● **Exercise requirements**
Reproduce from the records below, with no pictures, exactly the lines between the one containing "Select the Pan view tool" and the one containing "Click the user profile avatar", inclusive.

● **Given entries**

-- Opening Marker --

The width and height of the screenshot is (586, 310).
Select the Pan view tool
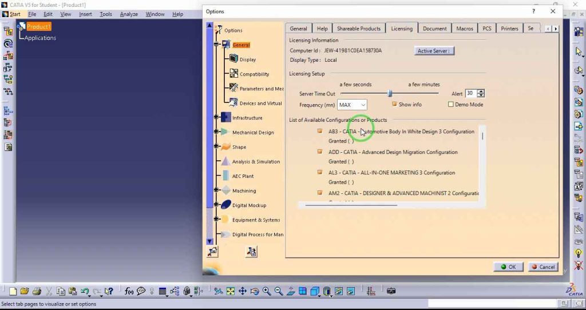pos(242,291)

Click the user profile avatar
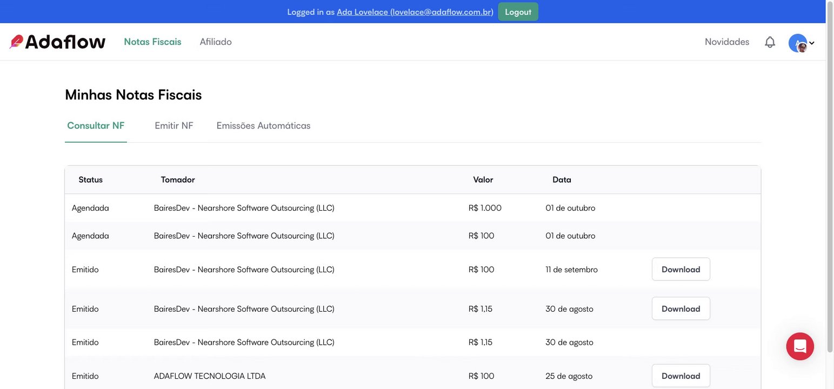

-- Closing Marker --
-- Opening Marker --

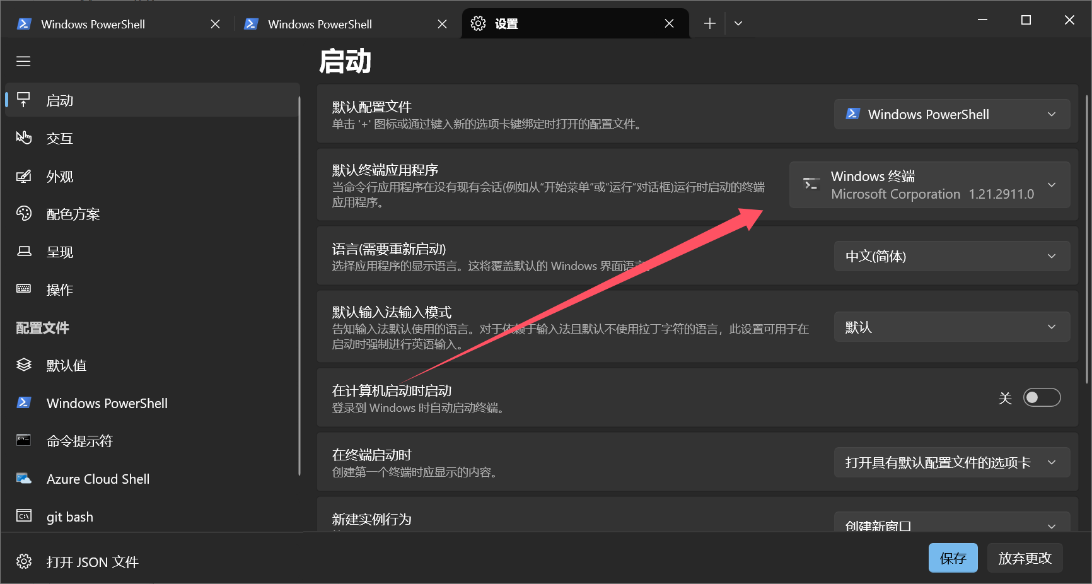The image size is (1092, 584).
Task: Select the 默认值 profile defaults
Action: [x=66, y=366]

-- Closing Marker --

● **Worked solution**
Select the Pan view tool
pos(242,291)

Click the user profile avatar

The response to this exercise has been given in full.